I am looking for undergraduate and graduate level math books that are
rich in figures and have focus on visualizing the concepts.
I was going through "Visual Complex Analysis" by Tristan Needham and
it was pretty fantastic. Another similar book that I found was "Tensor
Geometry" by C.T.J. Dodson and T. Poston.
Can you share the visually rich books that you know?
Sincerely,
Peteris Krumins
One textbook that comes to mind right away is:
Calculus, 7th Edition, book and CD
by Howard A. Anton, Irl Bivens, and Stephen Davis
http://www.amazon.com/Calculus-7th-book-Howard-Anton/dp/0471381578
The book includes a CD ROM.
Just to quote a couple of reviews on Amazon:
"When my copy of Stewart fell apart awhile back, I decided to
order this to replace it, since it was one recommended by CAS/SOA
for Exam 1. I am not disappointed. This has more graphs and
pictures than Stewart to help explain some of the fundamentals
better."
"Besides, the book has a lot of computer graphics which make
reading inviting. Also, there are numerous examples in each
section which make the text easy to understand. There are too
many other features and I can't mention each of them."

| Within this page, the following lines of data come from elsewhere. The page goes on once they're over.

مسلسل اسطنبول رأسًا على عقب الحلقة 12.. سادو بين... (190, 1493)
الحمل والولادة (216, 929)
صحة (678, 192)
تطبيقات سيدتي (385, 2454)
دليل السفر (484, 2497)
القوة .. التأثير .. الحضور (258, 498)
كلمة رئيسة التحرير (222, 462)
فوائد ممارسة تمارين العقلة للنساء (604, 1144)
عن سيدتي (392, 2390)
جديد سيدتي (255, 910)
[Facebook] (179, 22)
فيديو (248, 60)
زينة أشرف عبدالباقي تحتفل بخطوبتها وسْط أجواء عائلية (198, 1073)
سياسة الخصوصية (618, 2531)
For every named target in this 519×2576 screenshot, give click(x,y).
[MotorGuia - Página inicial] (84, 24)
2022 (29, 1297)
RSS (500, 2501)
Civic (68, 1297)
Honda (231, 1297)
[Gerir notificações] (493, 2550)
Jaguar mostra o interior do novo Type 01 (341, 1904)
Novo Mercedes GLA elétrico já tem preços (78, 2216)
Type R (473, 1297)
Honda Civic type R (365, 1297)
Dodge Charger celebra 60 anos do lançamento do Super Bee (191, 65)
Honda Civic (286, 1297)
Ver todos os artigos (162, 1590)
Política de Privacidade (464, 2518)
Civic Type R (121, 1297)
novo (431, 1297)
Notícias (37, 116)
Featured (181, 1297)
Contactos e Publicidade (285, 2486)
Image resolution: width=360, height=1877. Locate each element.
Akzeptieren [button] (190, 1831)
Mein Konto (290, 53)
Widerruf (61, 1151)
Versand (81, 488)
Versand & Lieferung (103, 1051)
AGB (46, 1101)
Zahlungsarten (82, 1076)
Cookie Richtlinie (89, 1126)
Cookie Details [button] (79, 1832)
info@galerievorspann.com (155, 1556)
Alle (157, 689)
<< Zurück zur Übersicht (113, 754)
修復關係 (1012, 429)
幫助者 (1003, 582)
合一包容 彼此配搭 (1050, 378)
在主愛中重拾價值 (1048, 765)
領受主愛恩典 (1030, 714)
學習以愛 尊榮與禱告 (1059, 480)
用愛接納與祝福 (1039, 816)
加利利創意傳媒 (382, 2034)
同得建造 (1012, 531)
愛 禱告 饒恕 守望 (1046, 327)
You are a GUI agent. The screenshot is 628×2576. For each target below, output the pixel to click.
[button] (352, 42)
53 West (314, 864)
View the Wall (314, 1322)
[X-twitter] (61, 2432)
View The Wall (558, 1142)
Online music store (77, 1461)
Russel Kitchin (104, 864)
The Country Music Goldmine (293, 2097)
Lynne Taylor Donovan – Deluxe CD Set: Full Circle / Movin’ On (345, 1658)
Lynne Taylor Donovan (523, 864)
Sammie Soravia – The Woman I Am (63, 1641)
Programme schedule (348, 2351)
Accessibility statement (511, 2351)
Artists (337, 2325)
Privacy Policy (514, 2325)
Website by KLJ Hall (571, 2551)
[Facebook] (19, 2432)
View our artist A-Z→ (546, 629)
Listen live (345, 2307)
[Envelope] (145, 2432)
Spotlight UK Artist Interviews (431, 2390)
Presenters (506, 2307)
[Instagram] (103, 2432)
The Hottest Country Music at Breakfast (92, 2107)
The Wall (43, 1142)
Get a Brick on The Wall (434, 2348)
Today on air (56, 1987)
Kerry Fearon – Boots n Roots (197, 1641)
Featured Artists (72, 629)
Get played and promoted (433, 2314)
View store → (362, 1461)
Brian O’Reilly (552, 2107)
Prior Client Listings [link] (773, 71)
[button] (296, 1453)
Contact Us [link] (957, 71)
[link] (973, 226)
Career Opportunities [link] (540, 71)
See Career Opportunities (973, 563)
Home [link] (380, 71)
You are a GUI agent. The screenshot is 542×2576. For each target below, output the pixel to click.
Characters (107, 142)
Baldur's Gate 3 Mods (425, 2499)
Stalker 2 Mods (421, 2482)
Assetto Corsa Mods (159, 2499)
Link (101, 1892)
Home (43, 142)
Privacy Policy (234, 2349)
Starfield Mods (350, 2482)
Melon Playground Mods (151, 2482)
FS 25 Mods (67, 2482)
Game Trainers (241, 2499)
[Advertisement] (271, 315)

Marcus Pivato has several nice sets of lecture notes on his website
http://xaravve.trentu.ca/pivato/Teaching/teaching.html
including "Analysis, Measure & Probability: A Visual Introduction"
http://xaravve.trentu.ca/pivato/Teaching/measure.pdf
"Visual Abstract Algebra"
http://xaravve.trentu.ca/330/Notes/notes.pdf
"Lecture notes in Partial Differential Equations"
http://xaravve.trentu.ca/305/305.ps.gz
Amazing material! Thank you so much!
P.Krumins
There are some other books I am thinking may qualify that I own, but I wish to check them again before I post the information. I do not own the calculus book that I described above and have no way right now to get a copy. I wish I could have checked the book again before posting the information, but I couldn't.
Perhaps someone can add to what I said (or even refute me if I am wrong or have misunderstood exactly what is meant by "visually rich").
It's also pretty good on showing screens from graphing calculators and Minitab.
If this isn't visually rich as you define it, then please realize that this term is subjective and that almost all math books I have looked at in recent years have few, if any, pictures in them. So compared to these books, the book I described above seems pretty darn visual to me! Maybe you should check it out first, if you can, before deciding for yourself. Even if it isn't as visually rich as you are hoping it will be, it's still a good stats books for those majoring in business, economics, etc. who need stats but not calculus.